CSV files

You can use a CSV file (.csv) as a source.

A CSV file contains a list of fields typically separated by commas or semicolons.

Commas are commonly used in English-language files, whereas files from locales where the comma is the decimal separator, such as France, often use semicolons instead.

You can also use similar file types:

Tab-Separated Values (TSV) files (.tsv)
Text files (.txt)
DAT files (.dat)

For more information about adding a file source, see Creating a dataset from a local file.

Configuration

See here for a basic summary of configuring a data source.

Otherwise, simply note that when uploading a CSV or related file, the choices below are selected by clicking on the buttons explained in the tables below.

Here, for example, Row structure has been clicked on, allowing you to modify the field separator, if necessary.

Encoding

Description

Usage

Choice of file encoding

Encoding of the file

Character encoding is the way characters are represented in a saved file. Unicode (or UTF-8) is the universal standard, but some files might be encoded in a legacy format (for example, old versions of Excel), which would require setting the encoding manually. On modern software, this is usually unnecessary.

By default, the platform uses a heuristic to guess the encoding. If the guessed encoding is not right, select the right encoding to apply from the list or enter it in the "Other" text box. You can use any aliases from Python.

Row structure	Description	Usage
Field separator	Character used to separate fields	Enter the separator in the text box. The default value depends on the file format. Correct values are usually `';'`, `','`, `' '` and `'\t'`.
Escape character	If an escape character is found right before a separator, the latter will no longer be considered a separator. This configuration option avoids this situation.	By default, the text box is empty. If the file contains an escape character (for example, `#` or `\`), enter it in the text box.
Quoted fields	For fields which values are enclosed in double quotes.	By default, this option is toggled on. Toggle off the option if the field values are not enclosed in double quotes.

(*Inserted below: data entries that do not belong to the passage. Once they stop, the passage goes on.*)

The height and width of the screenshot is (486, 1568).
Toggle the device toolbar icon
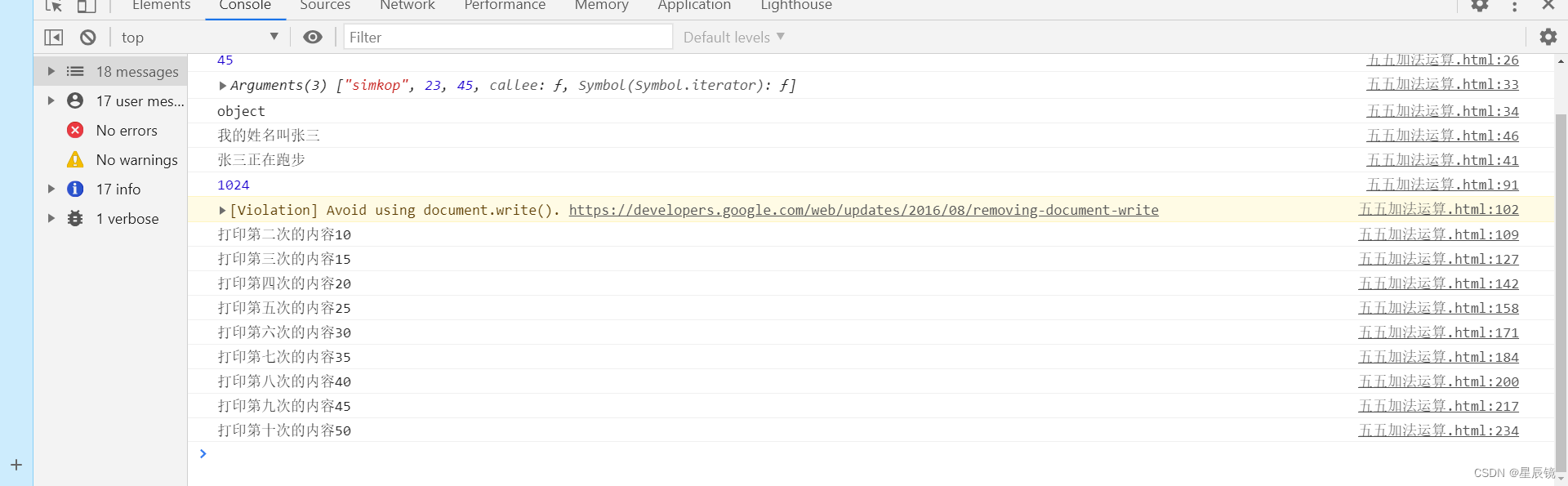[87, 6]
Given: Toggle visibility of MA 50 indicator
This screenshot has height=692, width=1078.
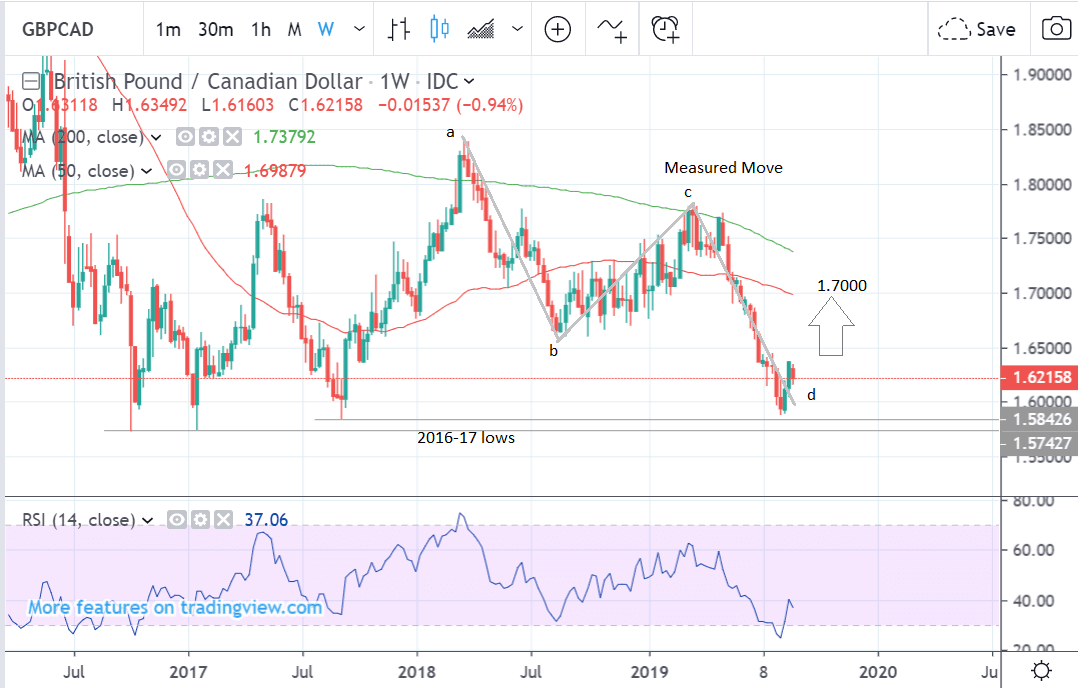Looking at the screenshot, I should point(177,171).
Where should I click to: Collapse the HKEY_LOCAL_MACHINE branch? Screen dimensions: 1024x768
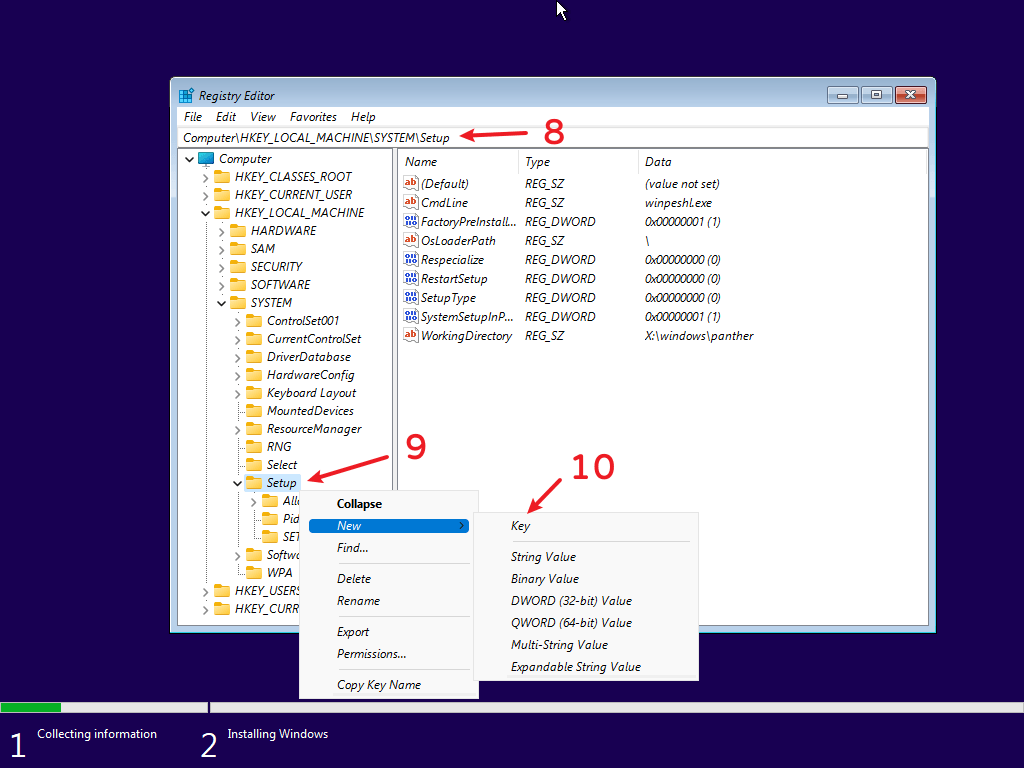click(x=205, y=213)
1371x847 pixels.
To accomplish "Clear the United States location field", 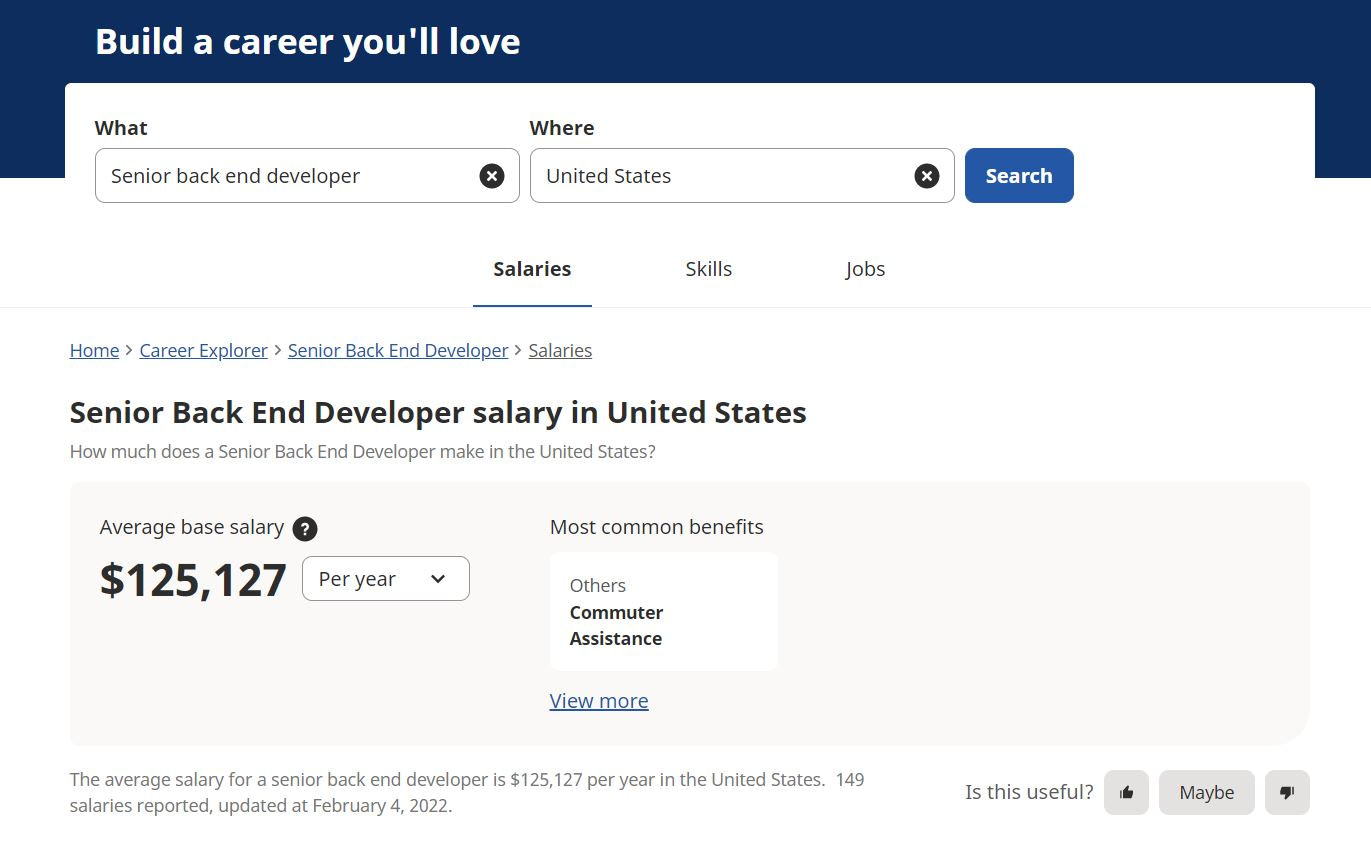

Data start point	Description	Usage
First line number	For files that do not start at the first line, it is possible to define which line is considered the first one. The lines above will be skipped from the dataset.	By default, the dataset starts at line 1. Enter the number of the line where the dataset starts.
Header	For files whose first line contains field names	By default, this option is toggled on. It makes the values of the first line field labels. Toggle off this option if the first line doesn't contain field names but data: the field labels will then be empty by default.

Extract filename	Description	Usage
Extract filename toggle	Creates a new column with the name of the source file.	By default, this option is off. Toggle on this option to extract the file name in an additional column.